• [SELECTED TEXT]:

= Beginning of Section =

I have had a very busy few weeks, it feels like life is sorta rushing past me as I try and keep up. So far, I’m doing a good enough job of running alongside it I think, and I’ve got more good things on the horizon. Earlier in the week, Husband pouted because he hadn’t really seen me recently and said, “I don’t like this whole ‘you having a life’ thing, you’re never home!” OBVIOUSLY he is joking, although once upon a time I did used to get very upset at being house-bound with no future prospects at that moment.
Now? I get upset at the fact I don’t have enough arms to write all the things I want/need to. Also, smartphones are both amazing and terrible devices for keeping you in touch with your work 24/7.
Anyway, onto this post. I was lucky enough to get a place on a Mental Health First Aid training course here in Birmingham, the only thing holding me back previously being potential cost – I’m freelance and my only current income is my monthly PIP and Patreon donations – so when I heard that this course was going to be free, I signed right up! The location for the training was based in Sparkbrook, which is a fair distance away from where I live but definitely not impossible to get to via public transport. I got there in time on Wednesday morning, where I met the other course attendees and the trainers Lakhvir and Dupé. We all made our introductions, where I learned that my fellow first-aiders were all women and the majority were Muslim. It turns out that this particular branch of the course is taught in partnership with a local mental health clinic, the Zinnia Centre in Sparkhill, so many of the women were local to the area and knew the centre. I learned a great deal about mental health in Muslim communities, and how it is treated with regards to Islam and families.

= End of Section =

• [GIVEN ENTRIES]:
= Beginning of Section =

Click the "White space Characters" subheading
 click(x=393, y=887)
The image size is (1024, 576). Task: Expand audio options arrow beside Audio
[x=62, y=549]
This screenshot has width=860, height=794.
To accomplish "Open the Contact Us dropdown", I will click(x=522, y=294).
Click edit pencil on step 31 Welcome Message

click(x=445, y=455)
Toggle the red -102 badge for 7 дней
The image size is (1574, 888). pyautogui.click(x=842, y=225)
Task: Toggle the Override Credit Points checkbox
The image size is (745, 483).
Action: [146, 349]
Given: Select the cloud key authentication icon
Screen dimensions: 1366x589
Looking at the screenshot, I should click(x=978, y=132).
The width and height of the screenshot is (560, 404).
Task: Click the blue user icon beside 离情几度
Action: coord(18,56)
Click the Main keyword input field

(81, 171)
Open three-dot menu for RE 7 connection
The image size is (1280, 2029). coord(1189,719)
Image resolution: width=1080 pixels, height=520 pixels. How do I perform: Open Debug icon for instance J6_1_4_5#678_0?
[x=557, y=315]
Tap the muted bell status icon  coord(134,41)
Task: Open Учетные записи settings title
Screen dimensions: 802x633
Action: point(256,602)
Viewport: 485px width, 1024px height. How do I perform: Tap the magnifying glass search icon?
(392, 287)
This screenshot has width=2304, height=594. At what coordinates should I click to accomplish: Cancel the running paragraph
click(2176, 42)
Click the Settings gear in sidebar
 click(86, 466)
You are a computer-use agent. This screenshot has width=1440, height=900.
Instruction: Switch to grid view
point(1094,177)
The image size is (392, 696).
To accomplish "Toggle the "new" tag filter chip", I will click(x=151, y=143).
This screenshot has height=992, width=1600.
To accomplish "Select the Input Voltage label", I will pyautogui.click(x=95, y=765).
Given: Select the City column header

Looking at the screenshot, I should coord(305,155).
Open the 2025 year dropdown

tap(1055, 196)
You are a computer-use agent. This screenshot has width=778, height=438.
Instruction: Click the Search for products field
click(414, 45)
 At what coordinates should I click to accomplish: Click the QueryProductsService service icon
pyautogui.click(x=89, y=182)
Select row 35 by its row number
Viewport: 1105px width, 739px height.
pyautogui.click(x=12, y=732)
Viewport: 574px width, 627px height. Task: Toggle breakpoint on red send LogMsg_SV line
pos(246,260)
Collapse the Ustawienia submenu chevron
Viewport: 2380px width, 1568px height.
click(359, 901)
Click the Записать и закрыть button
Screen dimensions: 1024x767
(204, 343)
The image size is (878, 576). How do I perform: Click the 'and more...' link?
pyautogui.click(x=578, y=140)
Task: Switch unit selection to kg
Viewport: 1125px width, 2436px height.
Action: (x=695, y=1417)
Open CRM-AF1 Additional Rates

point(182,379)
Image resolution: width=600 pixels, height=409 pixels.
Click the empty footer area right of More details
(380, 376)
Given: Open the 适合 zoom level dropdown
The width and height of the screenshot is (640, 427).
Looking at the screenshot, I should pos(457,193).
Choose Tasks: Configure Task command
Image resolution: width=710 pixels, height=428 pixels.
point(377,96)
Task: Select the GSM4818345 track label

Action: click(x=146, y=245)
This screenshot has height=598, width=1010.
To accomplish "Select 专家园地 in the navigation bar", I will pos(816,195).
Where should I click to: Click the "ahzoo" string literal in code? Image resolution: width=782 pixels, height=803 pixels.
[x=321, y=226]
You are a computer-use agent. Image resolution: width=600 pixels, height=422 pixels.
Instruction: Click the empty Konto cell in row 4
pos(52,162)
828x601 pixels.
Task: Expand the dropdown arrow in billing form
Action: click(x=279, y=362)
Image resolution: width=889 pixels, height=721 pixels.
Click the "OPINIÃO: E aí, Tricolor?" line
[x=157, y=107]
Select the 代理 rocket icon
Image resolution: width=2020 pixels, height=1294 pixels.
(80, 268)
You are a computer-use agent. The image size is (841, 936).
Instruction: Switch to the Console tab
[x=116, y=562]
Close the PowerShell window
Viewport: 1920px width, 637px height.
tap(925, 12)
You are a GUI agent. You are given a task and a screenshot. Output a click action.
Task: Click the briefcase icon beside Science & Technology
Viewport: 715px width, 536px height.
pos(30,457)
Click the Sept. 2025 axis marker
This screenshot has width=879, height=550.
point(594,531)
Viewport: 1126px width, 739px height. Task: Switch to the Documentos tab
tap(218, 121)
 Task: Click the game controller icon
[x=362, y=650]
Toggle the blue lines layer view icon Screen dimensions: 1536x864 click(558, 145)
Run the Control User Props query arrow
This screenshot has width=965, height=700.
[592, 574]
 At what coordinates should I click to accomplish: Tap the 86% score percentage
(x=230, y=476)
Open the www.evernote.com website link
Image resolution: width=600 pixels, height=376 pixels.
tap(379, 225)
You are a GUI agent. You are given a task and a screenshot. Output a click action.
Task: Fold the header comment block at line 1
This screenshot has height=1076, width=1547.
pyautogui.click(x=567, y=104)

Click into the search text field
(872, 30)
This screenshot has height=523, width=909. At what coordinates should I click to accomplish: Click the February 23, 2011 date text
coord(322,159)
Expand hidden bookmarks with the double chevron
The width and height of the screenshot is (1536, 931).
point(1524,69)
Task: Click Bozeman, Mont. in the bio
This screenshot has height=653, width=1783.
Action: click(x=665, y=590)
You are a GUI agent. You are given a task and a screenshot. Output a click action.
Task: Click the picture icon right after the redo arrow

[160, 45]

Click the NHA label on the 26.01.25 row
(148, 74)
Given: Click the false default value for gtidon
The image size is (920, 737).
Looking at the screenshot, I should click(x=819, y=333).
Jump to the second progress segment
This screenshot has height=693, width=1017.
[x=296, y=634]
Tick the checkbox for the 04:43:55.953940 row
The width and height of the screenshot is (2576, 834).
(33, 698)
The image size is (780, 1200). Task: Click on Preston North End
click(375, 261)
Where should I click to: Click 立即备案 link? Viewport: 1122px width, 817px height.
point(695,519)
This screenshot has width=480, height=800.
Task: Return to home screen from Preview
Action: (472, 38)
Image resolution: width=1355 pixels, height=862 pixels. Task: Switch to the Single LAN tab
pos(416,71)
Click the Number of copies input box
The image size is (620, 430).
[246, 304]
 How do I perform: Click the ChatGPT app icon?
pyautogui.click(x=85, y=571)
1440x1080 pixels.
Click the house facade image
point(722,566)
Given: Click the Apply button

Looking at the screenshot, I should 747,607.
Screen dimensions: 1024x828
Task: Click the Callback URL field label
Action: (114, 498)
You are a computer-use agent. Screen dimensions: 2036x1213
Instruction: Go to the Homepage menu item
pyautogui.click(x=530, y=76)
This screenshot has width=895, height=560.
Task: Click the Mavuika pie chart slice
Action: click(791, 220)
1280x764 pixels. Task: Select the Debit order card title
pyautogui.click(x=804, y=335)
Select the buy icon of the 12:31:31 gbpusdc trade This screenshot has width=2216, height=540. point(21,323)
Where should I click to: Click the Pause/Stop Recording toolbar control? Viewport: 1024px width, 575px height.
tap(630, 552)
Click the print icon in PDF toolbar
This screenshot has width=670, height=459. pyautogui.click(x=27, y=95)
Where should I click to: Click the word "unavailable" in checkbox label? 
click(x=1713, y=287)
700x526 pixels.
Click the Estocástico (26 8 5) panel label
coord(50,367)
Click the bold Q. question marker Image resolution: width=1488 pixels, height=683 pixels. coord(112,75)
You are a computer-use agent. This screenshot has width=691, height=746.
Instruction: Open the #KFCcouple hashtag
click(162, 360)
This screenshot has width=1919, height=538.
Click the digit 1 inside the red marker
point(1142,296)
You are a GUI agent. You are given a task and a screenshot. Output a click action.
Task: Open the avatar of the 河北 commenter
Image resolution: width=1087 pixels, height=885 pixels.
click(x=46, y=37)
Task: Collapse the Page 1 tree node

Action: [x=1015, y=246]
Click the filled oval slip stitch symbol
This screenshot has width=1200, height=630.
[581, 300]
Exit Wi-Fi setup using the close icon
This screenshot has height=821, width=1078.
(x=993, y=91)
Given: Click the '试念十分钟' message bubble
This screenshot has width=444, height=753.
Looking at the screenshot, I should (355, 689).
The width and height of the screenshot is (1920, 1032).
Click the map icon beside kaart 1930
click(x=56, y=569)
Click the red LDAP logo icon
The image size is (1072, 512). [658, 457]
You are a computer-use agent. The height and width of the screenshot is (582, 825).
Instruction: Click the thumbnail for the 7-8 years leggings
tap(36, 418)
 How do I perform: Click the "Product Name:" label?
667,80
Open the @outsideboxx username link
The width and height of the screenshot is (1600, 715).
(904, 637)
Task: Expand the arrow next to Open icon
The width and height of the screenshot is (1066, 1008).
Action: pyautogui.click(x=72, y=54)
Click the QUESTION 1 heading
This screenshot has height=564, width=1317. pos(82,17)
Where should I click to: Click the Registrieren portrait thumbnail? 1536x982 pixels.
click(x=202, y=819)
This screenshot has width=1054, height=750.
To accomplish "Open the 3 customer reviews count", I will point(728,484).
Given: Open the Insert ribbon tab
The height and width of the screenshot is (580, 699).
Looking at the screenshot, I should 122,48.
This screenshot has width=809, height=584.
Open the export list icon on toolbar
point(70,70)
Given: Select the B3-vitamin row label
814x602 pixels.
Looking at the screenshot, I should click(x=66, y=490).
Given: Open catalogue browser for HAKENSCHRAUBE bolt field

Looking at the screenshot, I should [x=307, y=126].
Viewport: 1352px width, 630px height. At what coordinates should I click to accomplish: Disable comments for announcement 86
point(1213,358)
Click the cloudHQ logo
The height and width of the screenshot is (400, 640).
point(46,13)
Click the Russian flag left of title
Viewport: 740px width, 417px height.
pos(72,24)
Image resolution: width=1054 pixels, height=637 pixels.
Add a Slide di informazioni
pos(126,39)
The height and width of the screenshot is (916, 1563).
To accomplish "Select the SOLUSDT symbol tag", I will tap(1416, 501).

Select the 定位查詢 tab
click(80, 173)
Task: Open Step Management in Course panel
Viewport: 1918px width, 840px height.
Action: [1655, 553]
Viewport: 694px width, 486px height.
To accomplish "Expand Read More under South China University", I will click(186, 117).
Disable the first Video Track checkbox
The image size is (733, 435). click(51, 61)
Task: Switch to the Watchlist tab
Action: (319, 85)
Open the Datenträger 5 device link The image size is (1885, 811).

= End of Section =

List every place named in the post about the Mental Health First Aid course.

• [EXERCISE SOLUTION]: Birmingham, Sparkbrook, the Zinnia Centre, Sparkhill